Aufgaben >>
1. Seit wann ist Wirecard laut dem Textauszug im Dax vertreten?
2. Schreib aus dem Textauszug alles von „Die Polizei hat“ bis hinunter zu „Unternehmen inzwischen eingebüßt.“ unverändert ab.

Textauszug >>

Die Polizei hat die Büros in Singapur durchsucht

Zehn Polizeibeamte haben am Freitagvormittag die dortige Niederlassung von Wirecard durchsucht. Sie sollen Laptops beschlagnahmt und Mitarbeiter befragt haben. Das Unternehmen teilt hingegen erneut mit: „Wir bekräftigen, dass die Vorwürfe gegen Wirecard-Mitarbeiter unbegründet sind.“ Dass es nach solch negativen Medienberichten zu Ermittlungen komme sei „ein normaler Vorgang“. Wirecard arbeite mit der Polizei in Singapur zusammen, um den Fall aufzuklären. Die Anleger beruhigt das aber nicht: Um 14 Prozent Prozent ist die Aktie von Wirecard am Freitag abgestürzt. Mehrere Milliarden Euro an Börsenwert hat das Unternehmen inzwischen eingebüßt.

Brisant ist das Ganze deshalb, weil Wirecard einer der wichtigsten deutschen Aktienkonzerne ist. Seit September letzten Jahres ist die Firma aus Aschheim bei München im Dax vertreten – rangiert damit in derselben Liga wie die Deutsche Bank, Siemens oder Bayer. Dass Verbraucher mit dem Namen Wirecard dennoch kaum etwas anfangen können, liegt daran, dass die Firma stets im Hintergrund agiert. Auch wenn sie eine Banklizenz hat, bietet sie keine Girokonten an. Stattdessen kümmert sich Wirecard etwa darum, dass beim Onlineshopping das Geld vom Käufer zum Händler kommt – egal ob der Verbraucher dabei nun per Kreditkarte, Überweisung oder Lastschrift zahlt. Zu den deutschen Konzernen, die mit Wirecard zusammenarbeiten, gehören zum Beispiel Ikea, Aldi Nord und Süd, der Besteckhersteller WMF und die Fluglinie KLM. Auch beim mobilen Bezahlen mischen die Münchner mit: Zum Beispiel wickelnt sie hierzulande die Zahlungen für den chinesischen Dienst Alipay ab.

Extrahierte Daten >>
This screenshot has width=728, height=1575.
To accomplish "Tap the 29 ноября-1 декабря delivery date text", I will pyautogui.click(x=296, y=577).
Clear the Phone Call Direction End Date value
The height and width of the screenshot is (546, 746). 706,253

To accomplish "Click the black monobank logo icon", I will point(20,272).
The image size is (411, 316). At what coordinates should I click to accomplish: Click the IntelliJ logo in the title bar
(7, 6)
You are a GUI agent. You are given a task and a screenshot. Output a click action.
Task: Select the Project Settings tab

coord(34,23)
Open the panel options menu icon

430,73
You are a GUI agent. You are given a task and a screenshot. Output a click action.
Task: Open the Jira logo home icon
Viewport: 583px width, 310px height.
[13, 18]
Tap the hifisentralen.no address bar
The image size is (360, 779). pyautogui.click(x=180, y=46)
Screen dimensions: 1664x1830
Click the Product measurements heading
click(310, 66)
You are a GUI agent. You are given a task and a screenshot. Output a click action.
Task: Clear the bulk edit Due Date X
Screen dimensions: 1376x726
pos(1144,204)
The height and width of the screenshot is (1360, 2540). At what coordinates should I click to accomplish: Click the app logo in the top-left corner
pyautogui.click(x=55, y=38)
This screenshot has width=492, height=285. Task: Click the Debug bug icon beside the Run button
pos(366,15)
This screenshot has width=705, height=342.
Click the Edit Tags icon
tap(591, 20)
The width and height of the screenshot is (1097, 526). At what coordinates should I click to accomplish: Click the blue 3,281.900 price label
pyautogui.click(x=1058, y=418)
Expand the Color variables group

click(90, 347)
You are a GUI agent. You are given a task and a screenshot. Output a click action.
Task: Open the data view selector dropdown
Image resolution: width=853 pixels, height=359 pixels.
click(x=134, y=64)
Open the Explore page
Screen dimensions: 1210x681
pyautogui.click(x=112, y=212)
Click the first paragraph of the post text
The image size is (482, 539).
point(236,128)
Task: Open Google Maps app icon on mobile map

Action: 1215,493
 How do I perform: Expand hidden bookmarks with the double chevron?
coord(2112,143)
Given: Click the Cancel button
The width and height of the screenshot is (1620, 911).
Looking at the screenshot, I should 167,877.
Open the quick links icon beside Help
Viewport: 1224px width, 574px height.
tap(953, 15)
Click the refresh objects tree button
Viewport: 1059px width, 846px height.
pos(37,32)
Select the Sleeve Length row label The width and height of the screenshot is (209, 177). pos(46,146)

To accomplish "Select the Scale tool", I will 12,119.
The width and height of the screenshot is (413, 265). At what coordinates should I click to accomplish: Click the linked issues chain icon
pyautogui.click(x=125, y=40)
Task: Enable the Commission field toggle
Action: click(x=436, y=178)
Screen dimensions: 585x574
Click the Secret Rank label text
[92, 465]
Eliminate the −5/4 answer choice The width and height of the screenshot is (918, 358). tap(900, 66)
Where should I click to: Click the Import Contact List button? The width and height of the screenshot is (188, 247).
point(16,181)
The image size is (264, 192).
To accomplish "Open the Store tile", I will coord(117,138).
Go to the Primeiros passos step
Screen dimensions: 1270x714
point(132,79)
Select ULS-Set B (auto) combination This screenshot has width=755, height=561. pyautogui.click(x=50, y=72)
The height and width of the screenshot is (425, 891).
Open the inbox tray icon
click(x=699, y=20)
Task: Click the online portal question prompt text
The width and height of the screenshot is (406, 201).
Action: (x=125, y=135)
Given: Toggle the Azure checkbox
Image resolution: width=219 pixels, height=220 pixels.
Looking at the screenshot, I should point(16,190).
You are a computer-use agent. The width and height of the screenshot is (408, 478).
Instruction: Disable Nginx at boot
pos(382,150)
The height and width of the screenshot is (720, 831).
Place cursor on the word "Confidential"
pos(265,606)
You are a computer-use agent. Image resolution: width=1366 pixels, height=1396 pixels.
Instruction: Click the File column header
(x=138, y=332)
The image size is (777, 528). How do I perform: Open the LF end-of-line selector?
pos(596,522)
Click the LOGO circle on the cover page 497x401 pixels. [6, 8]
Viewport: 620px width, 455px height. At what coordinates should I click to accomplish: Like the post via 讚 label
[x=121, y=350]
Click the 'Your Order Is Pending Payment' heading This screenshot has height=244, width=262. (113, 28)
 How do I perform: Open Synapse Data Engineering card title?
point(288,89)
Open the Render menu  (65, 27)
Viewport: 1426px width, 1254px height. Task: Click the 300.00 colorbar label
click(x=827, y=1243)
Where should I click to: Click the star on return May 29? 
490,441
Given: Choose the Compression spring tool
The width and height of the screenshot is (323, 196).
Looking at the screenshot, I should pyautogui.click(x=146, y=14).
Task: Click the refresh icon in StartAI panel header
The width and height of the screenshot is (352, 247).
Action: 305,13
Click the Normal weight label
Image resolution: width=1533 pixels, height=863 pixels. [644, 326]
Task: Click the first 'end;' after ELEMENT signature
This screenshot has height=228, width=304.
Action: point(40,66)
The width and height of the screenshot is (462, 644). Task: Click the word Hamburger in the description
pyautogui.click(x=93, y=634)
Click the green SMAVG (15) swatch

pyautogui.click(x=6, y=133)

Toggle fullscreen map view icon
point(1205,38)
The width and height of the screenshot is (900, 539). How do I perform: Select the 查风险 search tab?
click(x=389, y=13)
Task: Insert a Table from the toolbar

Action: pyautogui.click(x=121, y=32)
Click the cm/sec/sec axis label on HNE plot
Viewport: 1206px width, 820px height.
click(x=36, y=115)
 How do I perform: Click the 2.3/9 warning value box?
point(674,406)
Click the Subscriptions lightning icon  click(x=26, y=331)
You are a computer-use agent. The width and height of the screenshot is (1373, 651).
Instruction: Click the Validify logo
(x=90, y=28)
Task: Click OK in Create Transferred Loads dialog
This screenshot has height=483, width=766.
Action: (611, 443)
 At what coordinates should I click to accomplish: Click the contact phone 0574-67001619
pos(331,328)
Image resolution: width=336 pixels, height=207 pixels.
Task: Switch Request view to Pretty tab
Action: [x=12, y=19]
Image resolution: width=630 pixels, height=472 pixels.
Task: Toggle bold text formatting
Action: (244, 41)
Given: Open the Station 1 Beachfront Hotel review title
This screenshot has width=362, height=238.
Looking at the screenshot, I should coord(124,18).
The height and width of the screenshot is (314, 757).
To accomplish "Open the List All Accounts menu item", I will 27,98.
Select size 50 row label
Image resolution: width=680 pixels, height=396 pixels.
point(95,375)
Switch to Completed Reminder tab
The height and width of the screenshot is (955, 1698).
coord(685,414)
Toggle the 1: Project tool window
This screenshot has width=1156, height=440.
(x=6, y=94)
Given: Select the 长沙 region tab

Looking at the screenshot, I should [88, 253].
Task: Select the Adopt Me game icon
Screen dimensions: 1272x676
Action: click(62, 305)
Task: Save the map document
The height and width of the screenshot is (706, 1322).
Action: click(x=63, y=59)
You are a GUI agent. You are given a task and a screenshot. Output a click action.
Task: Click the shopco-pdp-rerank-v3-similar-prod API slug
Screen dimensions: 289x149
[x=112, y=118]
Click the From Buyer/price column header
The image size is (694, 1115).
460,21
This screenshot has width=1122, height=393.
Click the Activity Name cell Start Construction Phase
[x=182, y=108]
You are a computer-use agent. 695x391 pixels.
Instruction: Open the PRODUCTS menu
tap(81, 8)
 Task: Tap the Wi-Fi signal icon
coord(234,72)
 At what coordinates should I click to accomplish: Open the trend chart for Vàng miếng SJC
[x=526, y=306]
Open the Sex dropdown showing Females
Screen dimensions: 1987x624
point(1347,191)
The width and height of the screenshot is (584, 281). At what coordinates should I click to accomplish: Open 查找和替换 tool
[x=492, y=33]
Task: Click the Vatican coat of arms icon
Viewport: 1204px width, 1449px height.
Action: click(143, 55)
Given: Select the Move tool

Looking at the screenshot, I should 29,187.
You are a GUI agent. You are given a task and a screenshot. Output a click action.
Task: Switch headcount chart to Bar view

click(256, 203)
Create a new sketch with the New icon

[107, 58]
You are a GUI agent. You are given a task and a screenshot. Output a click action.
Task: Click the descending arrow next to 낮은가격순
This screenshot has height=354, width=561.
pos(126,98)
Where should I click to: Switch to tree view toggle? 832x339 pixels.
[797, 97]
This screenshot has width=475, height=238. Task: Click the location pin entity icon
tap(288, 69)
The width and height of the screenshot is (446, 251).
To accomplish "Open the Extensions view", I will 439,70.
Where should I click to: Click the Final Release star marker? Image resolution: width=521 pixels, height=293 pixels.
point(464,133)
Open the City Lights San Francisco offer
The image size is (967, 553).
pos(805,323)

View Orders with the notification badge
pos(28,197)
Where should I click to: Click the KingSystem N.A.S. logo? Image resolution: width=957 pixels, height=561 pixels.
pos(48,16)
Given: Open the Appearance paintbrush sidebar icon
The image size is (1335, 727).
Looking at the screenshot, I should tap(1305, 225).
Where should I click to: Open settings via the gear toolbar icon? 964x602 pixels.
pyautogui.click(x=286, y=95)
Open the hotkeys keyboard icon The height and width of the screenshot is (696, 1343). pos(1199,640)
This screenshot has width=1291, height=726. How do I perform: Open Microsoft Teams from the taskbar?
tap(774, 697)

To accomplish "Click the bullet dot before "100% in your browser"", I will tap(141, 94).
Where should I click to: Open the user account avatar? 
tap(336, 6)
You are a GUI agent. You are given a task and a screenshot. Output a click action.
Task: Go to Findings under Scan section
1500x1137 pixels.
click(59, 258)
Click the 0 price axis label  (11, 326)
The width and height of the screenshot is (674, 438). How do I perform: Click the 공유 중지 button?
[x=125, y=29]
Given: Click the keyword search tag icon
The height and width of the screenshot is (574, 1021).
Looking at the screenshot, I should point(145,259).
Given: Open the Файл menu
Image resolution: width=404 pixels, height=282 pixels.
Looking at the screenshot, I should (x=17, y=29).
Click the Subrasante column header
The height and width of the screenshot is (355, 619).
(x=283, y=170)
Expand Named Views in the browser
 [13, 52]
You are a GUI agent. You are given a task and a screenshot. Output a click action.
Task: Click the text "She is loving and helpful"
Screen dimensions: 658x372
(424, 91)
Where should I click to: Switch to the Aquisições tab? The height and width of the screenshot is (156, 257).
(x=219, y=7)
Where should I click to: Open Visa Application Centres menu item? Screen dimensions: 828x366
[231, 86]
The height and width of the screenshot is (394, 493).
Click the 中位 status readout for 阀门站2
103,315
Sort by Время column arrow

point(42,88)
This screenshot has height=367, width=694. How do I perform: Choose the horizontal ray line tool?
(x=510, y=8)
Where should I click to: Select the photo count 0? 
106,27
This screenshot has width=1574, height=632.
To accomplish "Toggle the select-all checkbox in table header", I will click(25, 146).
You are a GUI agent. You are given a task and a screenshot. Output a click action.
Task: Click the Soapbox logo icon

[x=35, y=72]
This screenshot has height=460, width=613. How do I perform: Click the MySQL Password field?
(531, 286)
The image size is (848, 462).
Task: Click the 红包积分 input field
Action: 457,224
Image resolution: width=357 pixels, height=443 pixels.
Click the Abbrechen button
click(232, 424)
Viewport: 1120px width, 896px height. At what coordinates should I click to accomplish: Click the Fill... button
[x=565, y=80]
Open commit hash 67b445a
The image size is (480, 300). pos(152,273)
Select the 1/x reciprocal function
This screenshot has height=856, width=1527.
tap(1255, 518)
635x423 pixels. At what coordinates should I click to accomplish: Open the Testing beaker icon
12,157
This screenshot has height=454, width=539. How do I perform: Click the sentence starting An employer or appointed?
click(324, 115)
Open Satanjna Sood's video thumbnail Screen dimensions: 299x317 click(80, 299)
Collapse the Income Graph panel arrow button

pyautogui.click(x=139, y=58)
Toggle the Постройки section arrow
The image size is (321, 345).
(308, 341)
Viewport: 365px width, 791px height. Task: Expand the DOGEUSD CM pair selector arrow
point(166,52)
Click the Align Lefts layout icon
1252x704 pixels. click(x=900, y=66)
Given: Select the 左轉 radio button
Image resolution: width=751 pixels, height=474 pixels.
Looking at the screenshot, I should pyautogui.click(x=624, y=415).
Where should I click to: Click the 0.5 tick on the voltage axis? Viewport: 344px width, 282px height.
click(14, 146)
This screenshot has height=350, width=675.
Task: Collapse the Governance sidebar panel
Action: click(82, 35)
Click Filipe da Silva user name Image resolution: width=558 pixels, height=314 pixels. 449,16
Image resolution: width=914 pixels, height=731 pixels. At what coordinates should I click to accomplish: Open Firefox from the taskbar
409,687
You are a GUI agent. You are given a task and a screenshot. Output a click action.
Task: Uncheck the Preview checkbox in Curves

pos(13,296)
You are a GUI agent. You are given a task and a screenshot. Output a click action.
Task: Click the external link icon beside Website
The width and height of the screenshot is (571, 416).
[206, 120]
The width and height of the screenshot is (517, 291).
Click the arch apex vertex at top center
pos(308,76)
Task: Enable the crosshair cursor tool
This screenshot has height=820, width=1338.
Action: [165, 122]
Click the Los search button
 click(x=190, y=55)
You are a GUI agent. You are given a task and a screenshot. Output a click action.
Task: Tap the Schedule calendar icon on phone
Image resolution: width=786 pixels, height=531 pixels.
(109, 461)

Lösungen >>
1. Seit September letzten Jahres.

2.
Die Polizei hat die Büros in Singapur durchsucht

Zehn Polizeibeamte haben am Freitagvormittag die dortige Niederlassung von Wirecard durchsucht. Sie sollen Laptops beschlagnahmt und Mitarbeiter befragt haben. Das Unternehmen teilt hingegen erneut mit: „Wir bekräftigen, dass die Vorwürfe gegen Wirecard-Mitarbeiter unbegründet sind.“ Dass es nach solch negativen Medienberichten zu Ermittlungen komme sei „ein normaler Vorgang“. Wirecard arbeite mit der Polizei in Singapur zusammen, um den Fall aufzuklären. Die Anleger beruhigt das aber nicht: Um 14 Prozent Prozent ist die Aktie von Wirecard am Freitag abgestürzt. Mehrere Milliarden Euro an Börsenwert hat das Unternehmen inzwischen eingebüßt.